Thirty-one years old. Four separate injuries last season. Thirty-three matches missed. Twelve games out with foot problems, three months gone to a hamstring tear. Pep Guardiola publicly discussed the need to “protect John’s long-term health” like he’s a fragile museum artifact. Manchester City’s medical staff is treating him like porcelain, reintegrating him with glacial caution because they know—everyone knows—one bad tackle, and he’s gone again.

This term, things haven’t gotten much better. The former Barnsley youngster is once again in the treatment room, forcing Guardiola to bring fellow England international Marc Guehi to the Etihad from Crystal Palace. Not only was the 25-year-old competing with Stones in the national team setup, but he may well also now keep him out of the Blues squad and ultimately, out of a third World Cup appearance.

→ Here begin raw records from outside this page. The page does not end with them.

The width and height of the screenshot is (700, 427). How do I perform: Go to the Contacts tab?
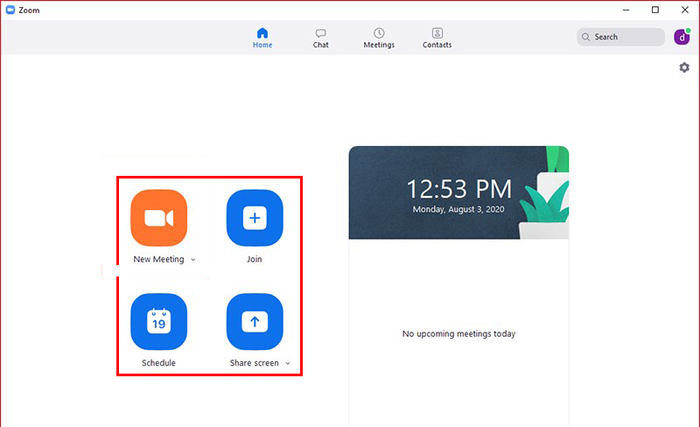pyautogui.click(x=437, y=38)
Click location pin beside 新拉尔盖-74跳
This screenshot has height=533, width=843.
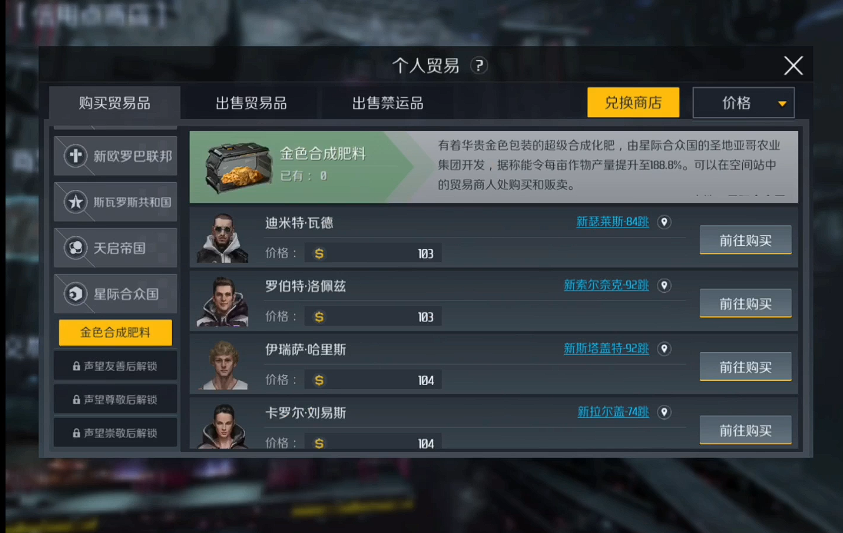pos(665,413)
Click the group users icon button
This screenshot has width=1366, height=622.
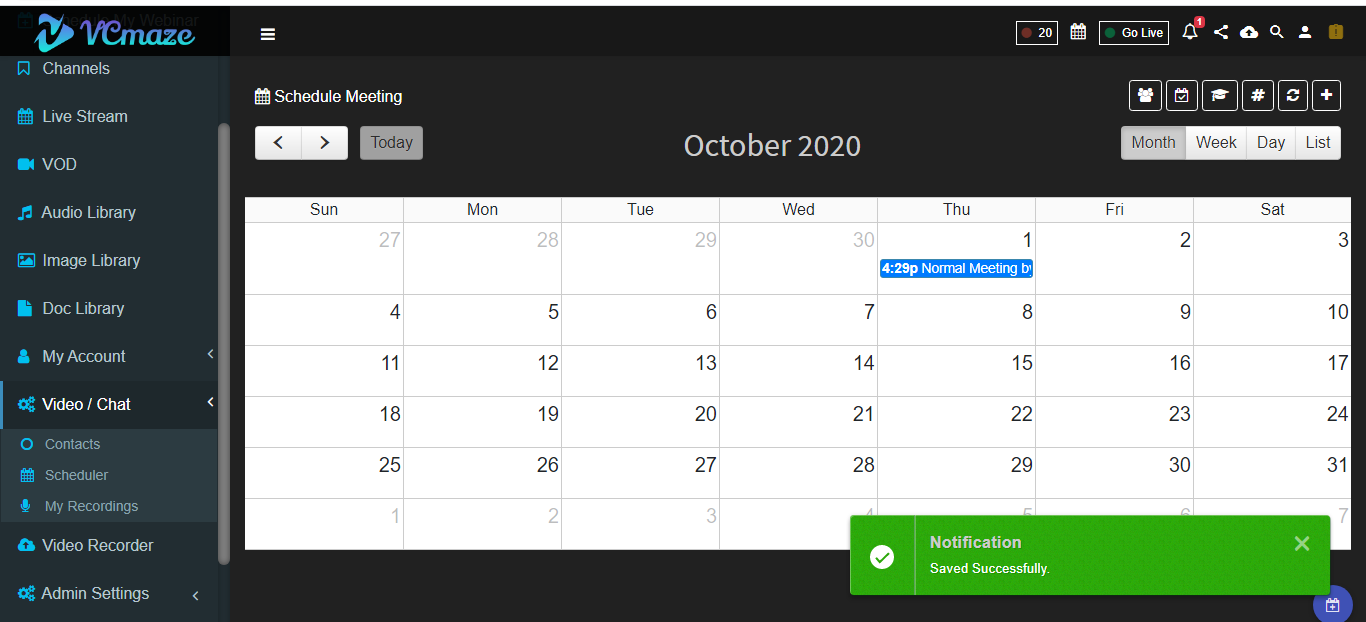1145,95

Thomas Tuchel is building his World Cup defence, and reliability matters more than peak ability when you’ve only got 26 squad spots. Guehi is a shoo-in, as is Aston Villa captain Ezri Konsa, both of whom are likely to start England’s opener against Croatia in Dallas on June 17th, regardless of Stones’ fitness. Jarell Quansah, Dan Burn, and even Trevoh Chalobah are all getting minutes, all staying healthy, all proving they can be trusted across seven World Cup matches in 30 days. Tuchel’s preferred three-at-the-back system theoretically suits Stones’ ball-playing elegance, but what good is elegance when you’re perpetually unavailable?